C’est également le cas en matière de règles régissant le dépôt d’amendements, tandis que les sénateurs souffrent de délais plus contraints que le Gouvernement et tandis que la procédure accélérée est progressivement devenue la norme. Si, dans un premier temps, le parlementarisme rationalisé a fait ses preuves, je crois que, avec l’adaptation continue des pratiques parlementaires au nouveau cadre constitutionnel, il a échoué à améliorer la qualité de la loi, ce qui devrait pourtant être le premier des objectifs à rechercher. Des modifications du règlement pourraient être envisagées pour pallier ces limites, en faisant par exemple plus strictement observer le délai de réflexion de deux semaines entre l’examen en commission et l’examen en séance.

Certains considèrent que le poids des lobbies et la porosité du Parlement à leur endroit est le premier responsable de cette dégradation législative. J’en fais une autre lecture. Je pense en effet que les réponses législatives aux problèmes concrets que rencontrent nos concitoyens pâtissent davantage des tentatives de contournement de règles d’irrecevabilité trop rigides et du rythme d’examen dorénavant extrêmement, voire trop, soutenu, amplifié depuis le passage au quinquennat. Ces deux contraintes combinées dégradent considérablement notre capacité d’analyse et de formulation de solutions.

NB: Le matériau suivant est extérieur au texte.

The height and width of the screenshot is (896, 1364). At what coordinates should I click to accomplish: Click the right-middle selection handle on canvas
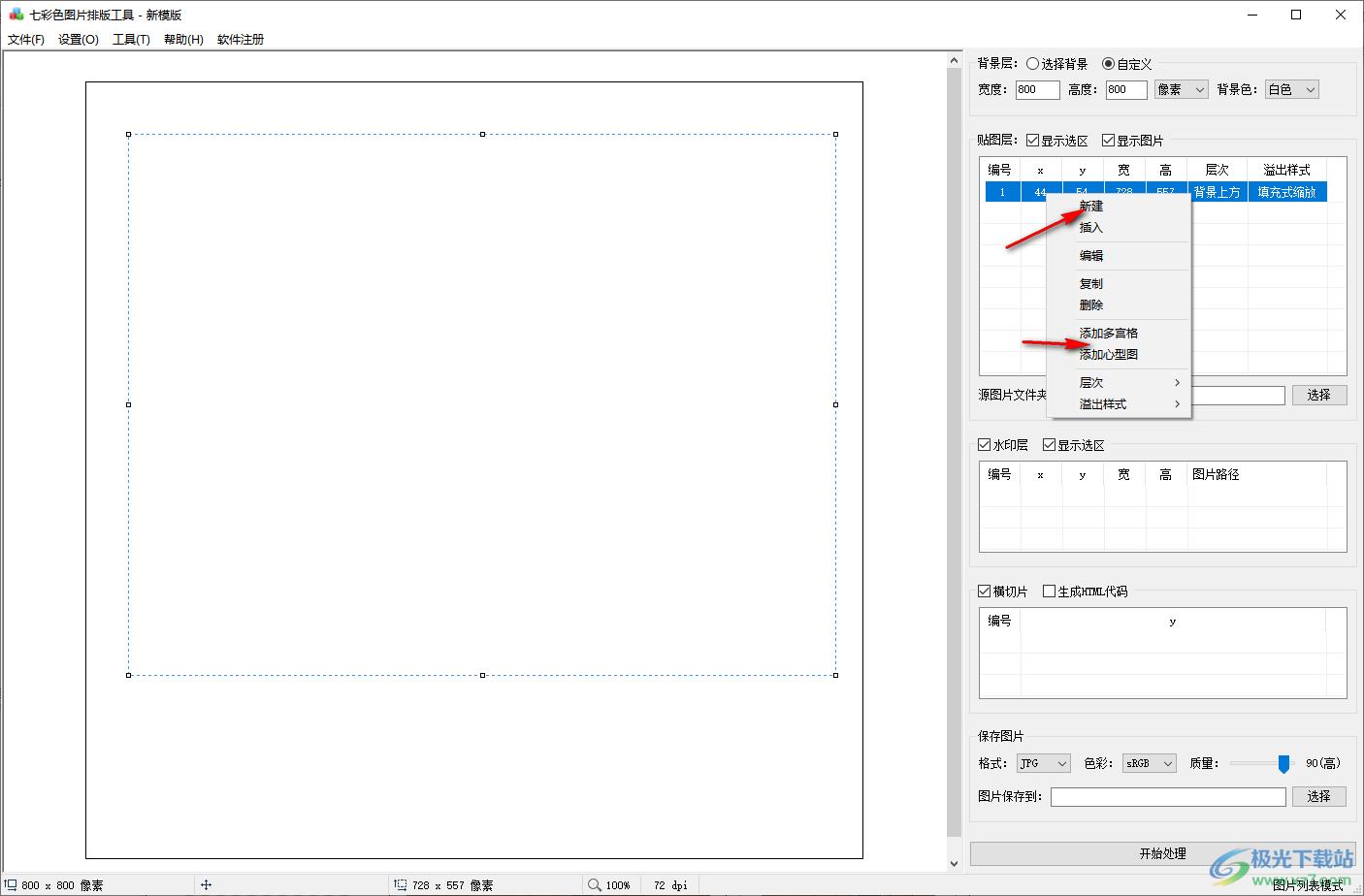pyautogui.click(x=835, y=404)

Enfin, d’autres sujets pourraient être abordés à droit constitutionnel constant : le renforcement des droits des groupes minoritaires ou d’opposition notamment, avec l’introduction de la possibilité de leur attribuer le rapport lors de l’examen d’une proposition de loi déposée dans le cadre de leur ordre du jour réservé, comme je l’avais proposé.

Enfin, tant l’affaire Fillon que l’évolution des rapports institutionnels, plaçant le Sénat en situation de « seul pouvoir constitutionnel non aligné », pour reprendre les mots du président Bas, ont ouvert la question des moyens humains mis à la disposition des parlementaires. Aux côtés de l’administration parlementaire, les collaborateurs dont nous nous entourons pourraient être ainsi mieux associés à nos travaux. Le groupe du RDSE porte ce sujet depuis longtemps.

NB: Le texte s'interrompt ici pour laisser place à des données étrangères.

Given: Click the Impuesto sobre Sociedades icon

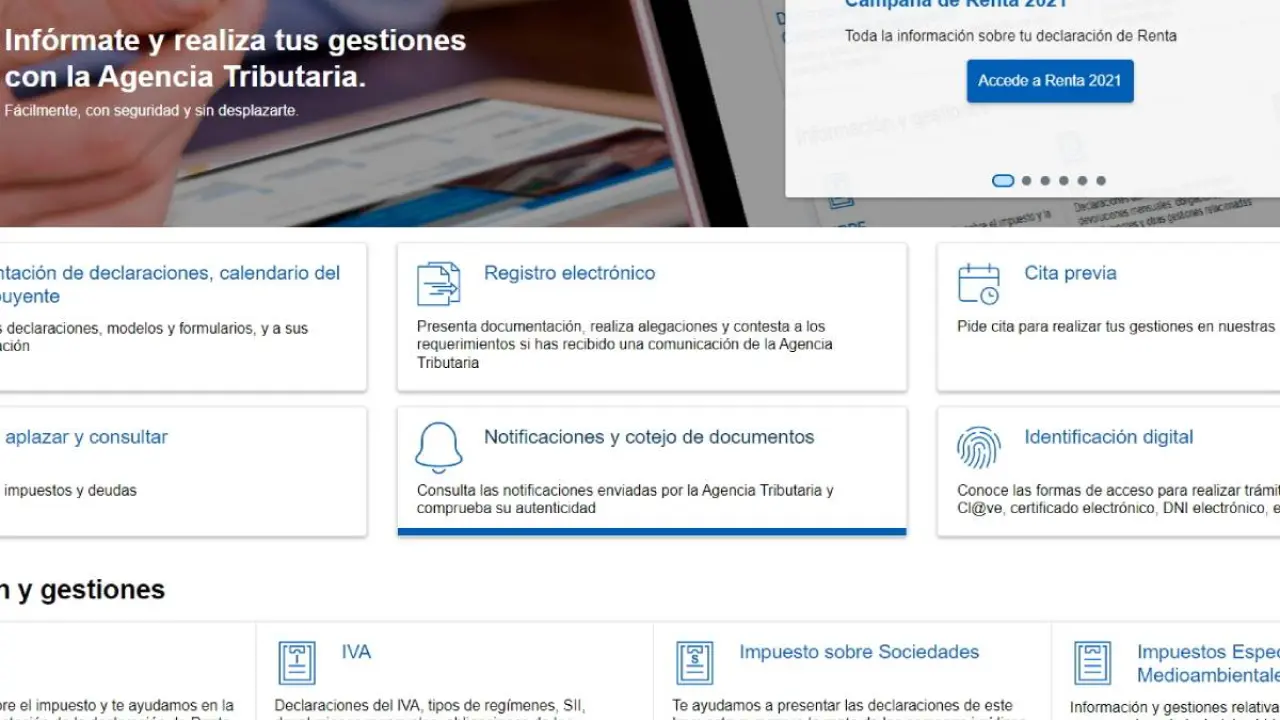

Nous avons conscience qu’il ne s’agit pas là du meilleur véhicule pour débattre de toutes ces questions : il n’a pas été conçu comme tel. Nous resterons donc dans une attitude d’écoute attentive aux propositions des uns et des autres, sans dévier de l’objectif initial. À moyen terme, si l’ajournement de la réforme institutionnelle sine die écarte la nécessité d’adapter nos règles de fonctionnement intérieures à l’évolution de notre loi fondamentale, il ne devrait pas retarder ces débats que beaucoup d’entre nous jugent vitaux pour l’avenir du parlementarisme.

Le groupe du RDSE soutiendra cette proposition de résolution.